LaVictor raised several arguments in favor of a reversal on appeal, including, among other things, the district court's decision to admit prior bad act evidence under FRE 404(b) and the entire grand jury transcript.  In a lengthy published opinion, the Court affirmed LaVictor's conviction.

Of the many interesting holdings in the Court's opinion, it first dealt with the testimony of the recantation expert.  Although it prior pronouncements on this issued had "been more muted," the Court held that expert testimony regarding a domestic violence victim's propensity to recant was relevant and not unduly prejudicial in LaVictor's case.

The Court then addressed the district court's decision to permit three of LaVictor's previous girlfriends to testify that they had previously been sexually assaulted by him, although they never reported the incidents to the police, and the police never charged him with a crime.  Although the Court acknowledged such testimony is generally prejudicial in a sexual assault case, it held that the district court did not err in concluding the evidence was probative to show LaVictor's intent to sexually assault his then-girlfriend and that the assault was not an accident or mistake.  The Court further held that the probative nature of the testimony outweighed the prejudice it caused under FRE 403.  Finally, and perhaps most importantly, the Court concluded that even if the district court had erred, any error in admitting the testimony was harmless in that it would not have affected the jury's verdict.

As a final note, the Court made an interesting holding regarding the definition of an "intimate partner" under the habitual domestic assault statute, 18 U.S.C § 117.  On appeal, LaVictor argued that the statute did not apply to him because he was not living with his girlfriend at the time he committed the sexual assault.  Noting that the Sixth Circuit had not yet defined the term "intimate partner," the Court examined similar language found in 18 U.S.C. § 2266 -- a statute requiring states to recognize protection orders issued in other states -- and concluded that the term applied to LaVictor and his girlfriend since they had previously been engaged in a lengthy, romantic relationship.

While the facts of this case are sad and represent an all too common occurrence, the Court's lengthy opinion provides a great road map of the many issues counsel might face in defending a sexual assault case in Federal court.  Counsel engaged in such a case should review this decision.

Thursday, February 02, 2017

Untimely Pre-Trial Motions: Clarification for "Unwary Counsel"

The Court has had a relatively quiet week with few published opinions.  One opinion, however, is worth a brief discussion.  In United States v.

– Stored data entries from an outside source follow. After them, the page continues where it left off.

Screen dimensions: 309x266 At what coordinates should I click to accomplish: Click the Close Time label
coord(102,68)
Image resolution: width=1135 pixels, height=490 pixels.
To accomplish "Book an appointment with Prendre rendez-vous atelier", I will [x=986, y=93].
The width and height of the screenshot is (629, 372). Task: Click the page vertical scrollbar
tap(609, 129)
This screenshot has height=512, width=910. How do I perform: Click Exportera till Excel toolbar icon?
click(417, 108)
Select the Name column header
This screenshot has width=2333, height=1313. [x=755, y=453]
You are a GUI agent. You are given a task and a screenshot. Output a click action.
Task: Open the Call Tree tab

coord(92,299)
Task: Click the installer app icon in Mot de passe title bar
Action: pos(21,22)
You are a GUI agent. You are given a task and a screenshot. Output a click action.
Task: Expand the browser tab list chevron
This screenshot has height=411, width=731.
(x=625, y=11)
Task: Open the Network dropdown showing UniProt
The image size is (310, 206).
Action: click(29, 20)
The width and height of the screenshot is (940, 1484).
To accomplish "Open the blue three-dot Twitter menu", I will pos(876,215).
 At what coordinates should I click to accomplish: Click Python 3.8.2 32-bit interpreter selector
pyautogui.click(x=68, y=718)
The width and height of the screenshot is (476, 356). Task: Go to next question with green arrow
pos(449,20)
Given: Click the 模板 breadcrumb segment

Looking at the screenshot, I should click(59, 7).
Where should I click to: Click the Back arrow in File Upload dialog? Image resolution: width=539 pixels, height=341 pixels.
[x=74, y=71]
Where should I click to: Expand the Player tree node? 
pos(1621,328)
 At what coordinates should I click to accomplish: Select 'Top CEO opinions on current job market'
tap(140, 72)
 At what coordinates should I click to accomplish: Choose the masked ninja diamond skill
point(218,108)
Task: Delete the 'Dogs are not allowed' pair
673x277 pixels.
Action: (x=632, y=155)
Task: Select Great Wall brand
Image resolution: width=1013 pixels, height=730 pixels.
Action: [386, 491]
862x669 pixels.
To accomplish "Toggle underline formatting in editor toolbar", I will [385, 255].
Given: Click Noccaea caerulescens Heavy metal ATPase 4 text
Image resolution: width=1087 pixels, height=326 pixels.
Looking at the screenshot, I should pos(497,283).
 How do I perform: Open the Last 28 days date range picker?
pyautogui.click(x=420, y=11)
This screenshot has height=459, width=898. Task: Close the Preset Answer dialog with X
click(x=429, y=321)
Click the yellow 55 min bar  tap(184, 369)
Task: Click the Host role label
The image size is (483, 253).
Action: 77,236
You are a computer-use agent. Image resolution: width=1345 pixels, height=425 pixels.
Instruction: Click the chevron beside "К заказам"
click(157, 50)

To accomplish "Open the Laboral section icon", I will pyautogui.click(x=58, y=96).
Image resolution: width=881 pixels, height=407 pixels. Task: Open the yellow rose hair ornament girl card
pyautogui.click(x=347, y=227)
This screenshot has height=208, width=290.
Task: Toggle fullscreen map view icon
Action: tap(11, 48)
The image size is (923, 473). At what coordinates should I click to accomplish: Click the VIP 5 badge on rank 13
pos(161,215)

Trujillo-Molina, the defendant, who had been indicted for possessing a firearm while being illegally and unlawfully present in the United States, filed a motion to dismiss the indictment arguing that he was not, in fact, illegal because he had received relief from removal under ICE's Deferred Action for Childhood Arrivals ("DACA") program.  The problem, however, was that he filed the motion one month after the district court's pre-trial motions deadline.  The District Court subsequently denied the motion as untimely pursuant to Fed. R. Crim. P. 12.  

On appeal, the Court held, in an unpublished opinion, that the District Court did not abuse its discretion in denying the defendant's motion to dismiss as untimely.  While the Court's main holding was no surprise, the Court attempted to clarify, in a footnote, a point that it worried would cause confusion for "unwary counsel."  In particular, the Court reiterated that a party who fails to make a timely motion pursuant to Rule 12(b)(3) does not necessarily waive the issue he failed to raise in the motion.  Instead, the Court will review the issue for plain error.  Thus, the failure to timely file a timely pre-trial motion does not necessarily foreclose appellate review of the issue, although a defendant will have a difficult time in any appeal challenging the district court's denial of his pre-trial motion.